"""

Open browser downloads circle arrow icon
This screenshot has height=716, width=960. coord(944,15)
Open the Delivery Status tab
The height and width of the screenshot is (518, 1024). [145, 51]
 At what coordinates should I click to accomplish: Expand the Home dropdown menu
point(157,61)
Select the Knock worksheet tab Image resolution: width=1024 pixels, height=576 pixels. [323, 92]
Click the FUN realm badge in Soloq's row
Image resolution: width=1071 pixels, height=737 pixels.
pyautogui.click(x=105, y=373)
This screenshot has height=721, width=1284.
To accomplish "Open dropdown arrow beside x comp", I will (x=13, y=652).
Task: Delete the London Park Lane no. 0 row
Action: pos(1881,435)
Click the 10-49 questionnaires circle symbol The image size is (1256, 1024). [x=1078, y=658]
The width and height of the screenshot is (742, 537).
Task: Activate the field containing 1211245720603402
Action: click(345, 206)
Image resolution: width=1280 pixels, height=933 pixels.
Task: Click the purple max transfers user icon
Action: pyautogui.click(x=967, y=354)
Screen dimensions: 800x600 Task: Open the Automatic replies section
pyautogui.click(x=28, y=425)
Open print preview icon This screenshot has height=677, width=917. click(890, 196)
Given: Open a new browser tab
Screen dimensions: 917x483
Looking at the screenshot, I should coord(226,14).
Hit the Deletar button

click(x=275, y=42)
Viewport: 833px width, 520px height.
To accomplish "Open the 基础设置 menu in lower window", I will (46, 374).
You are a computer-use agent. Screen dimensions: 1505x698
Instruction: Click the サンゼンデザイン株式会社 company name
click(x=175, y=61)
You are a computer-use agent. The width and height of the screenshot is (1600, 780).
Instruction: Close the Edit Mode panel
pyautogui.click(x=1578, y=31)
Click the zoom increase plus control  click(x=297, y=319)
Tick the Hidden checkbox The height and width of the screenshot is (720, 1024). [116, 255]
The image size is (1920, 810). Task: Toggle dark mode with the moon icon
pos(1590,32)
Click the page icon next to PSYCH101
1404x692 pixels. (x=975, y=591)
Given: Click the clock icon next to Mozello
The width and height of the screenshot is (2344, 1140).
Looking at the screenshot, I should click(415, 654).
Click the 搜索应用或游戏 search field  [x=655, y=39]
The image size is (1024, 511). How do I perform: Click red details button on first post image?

"""

Exercise description = Print each record word for word.

Answer =
Open browser downloads circle arrow icon
This screenshot has height=716, width=960. coord(944,15)
Open the Delivery Status tab
The height and width of the screenshot is (518, 1024). [145, 51]
 At what coordinates should I click to accomplish: Expand the Home dropdown menu
point(157,61)
Select the Knock worksheet tab Image resolution: width=1024 pixels, height=576 pixels. [323, 92]
Click the FUN realm badge in Soloq's row
Image resolution: width=1071 pixels, height=737 pixels.
pyautogui.click(x=105, y=373)
This screenshot has height=721, width=1284.
To accomplish "Open dropdown arrow beside x comp", I will (x=13, y=652).
Task: Delete the London Park Lane no. 0 row
Action: pos(1881,435)
Click the 10-49 questionnaires circle symbol The image size is (1256, 1024). [x=1078, y=658]
The width and height of the screenshot is (742, 537).
Task: Activate the field containing 1211245720603402
Action: click(345, 206)
Image resolution: width=1280 pixels, height=933 pixels.
Task: Click the purple max transfers user icon
Action: pyautogui.click(x=967, y=354)
Screen dimensions: 800x600 Task: Open the Automatic replies section
pyautogui.click(x=28, y=425)
Open print preview icon This screenshot has height=677, width=917. click(890, 196)
Given: Open a new browser tab
Screen dimensions: 917x483
Looking at the screenshot, I should coord(226,14).
Hit the Deletar button

click(x=275, y=42)
Viewport: 833px width, 520px height.
To accomplish "Open the 基础设置 menu in lower window", I will (46, 374).
You are a computer-use agent. Screen dimensions: 1505x698
Instruction: Click the サンゼンデザイン株式会社 company name
click(x=175, y=61)
You are a computer-use agent. The width and height of the screenshot is (1600, 780).
Instruction: Close the Edit Mode panel
pyautogui.click(x=1578, y=31)
Click the zoom increase plus control  click(x=297, y=319)
Tick the Hidden checkbox The height and width of the screenshot is (720, 1024). [116, 255]
The image size is (1920, 810). Task: Toggle dark mode with the moon icon
pos(1590,32)
Click the page icon next to PSYCH101
1404x692 pixels. (x=975, y=591)
Given: Click the clock icon next to Mozello
The width and height of the screenshot is (2344, 1140).
Looking at the screenshot, I should click(415, 654).
Click the 搜索应用或游戏 search field  [x=655, y=39]
The image size is (1024, 511). How do I perform: Click red details button on first post image?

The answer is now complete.